Rethinking Pair-Feeding Designs: Uncovering Hidden Dependencies

Pair-feeding designs are commonly used in experimental animal research to equalize food intake across groups with the main goal of isolating treatment effects from the effect of food intake on the outcome of interest. Typically, researchers implicitly assume that food intake is comparable between groups in such designs, and it is often not accounted for in the statistical analysis. However, not accounting for food intake raises the question of whether pair-feeding designs inadvertently may sometimes increase the risk of false positive results.

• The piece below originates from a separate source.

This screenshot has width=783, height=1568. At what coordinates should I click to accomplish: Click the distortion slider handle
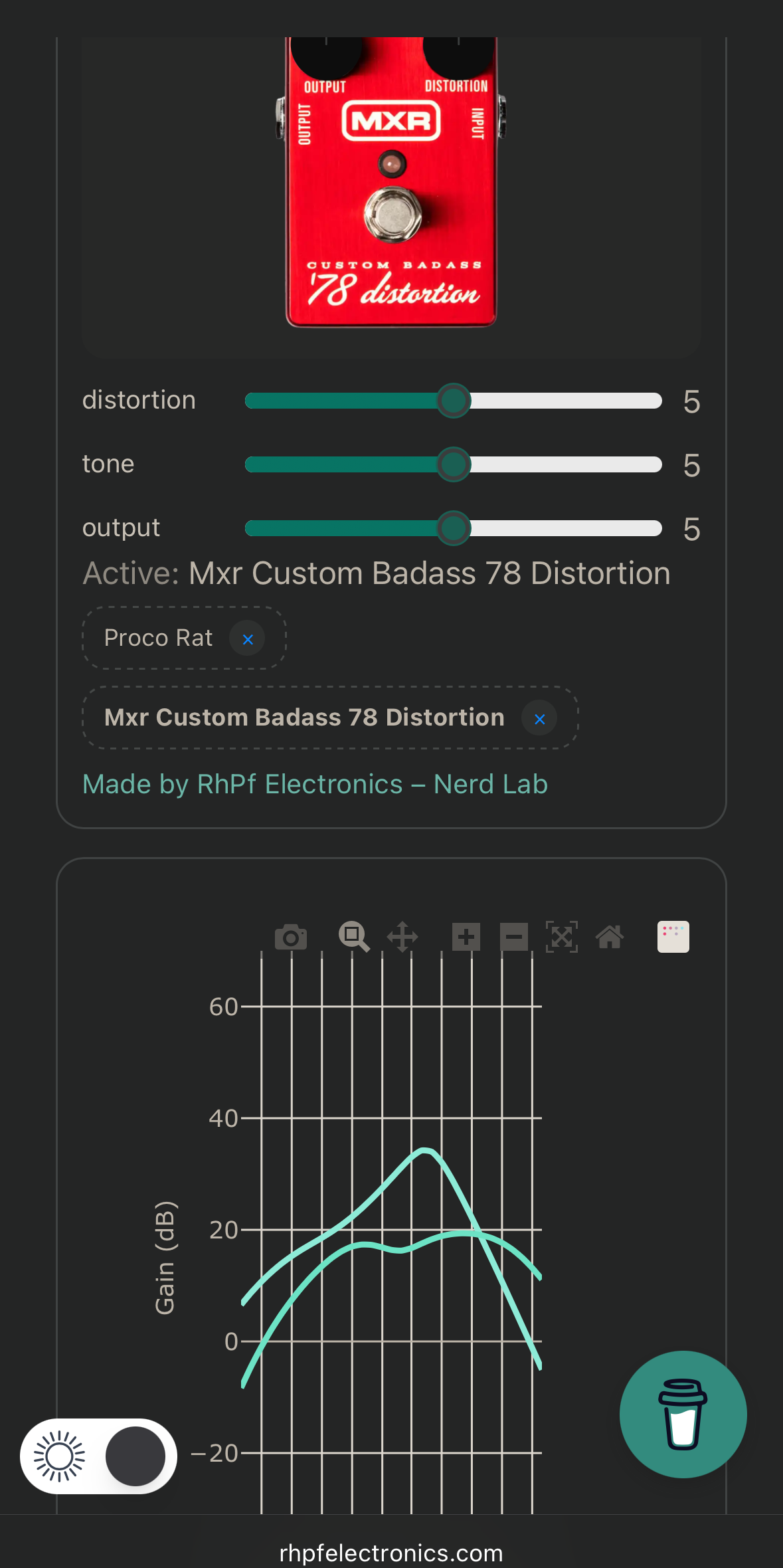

A recent simulation study by Najam et al., published in Obesity (“Pair-Feeding Study Designs Can Create Biases and Inflate Type I Error Rates: A Simulation Study”), explored this very question. The study found that both individual and group pair-feeding designs could substantially inflated false positive (type I error) rates (from 12 to as high as 71%) in models that did not adjust for food intake, across various sample sizes and study durations. This inflation might be attributed to the induced differences in food intake distributions between pair-fed and non-pair-fed groups. Importantly, the study suggested that adjusting for food intake reduced false positive (type I error) rates back to the expected 5% in many of the cases studied. These methods were illustrated and the findings placed in context by reanalysis of data from a previously published pair-feeding study involving pigs subjected to heat stress and yeast supplementation. In that case, adjusting for food intake as a covariate in the statistical analysis changed the originally reported results .

This work highlights a previously unrecognized oversight in pair-feeding studies. Assuming equivalent food intake without statistical adjustment can bias treatment effect estimates and lead to excessive false positive findings under some plausible circumstances. Najam et al.’s work suggests that food intake be measured and included as a covariate in the statistical analysis. By quantifying this potential bias through simulations, Najam et al. provide researchers with valuable guidance for enhancing rigor in studies utilizing pair-feeding designs and ensure more accurate isolation of intervention effects independent of food intake.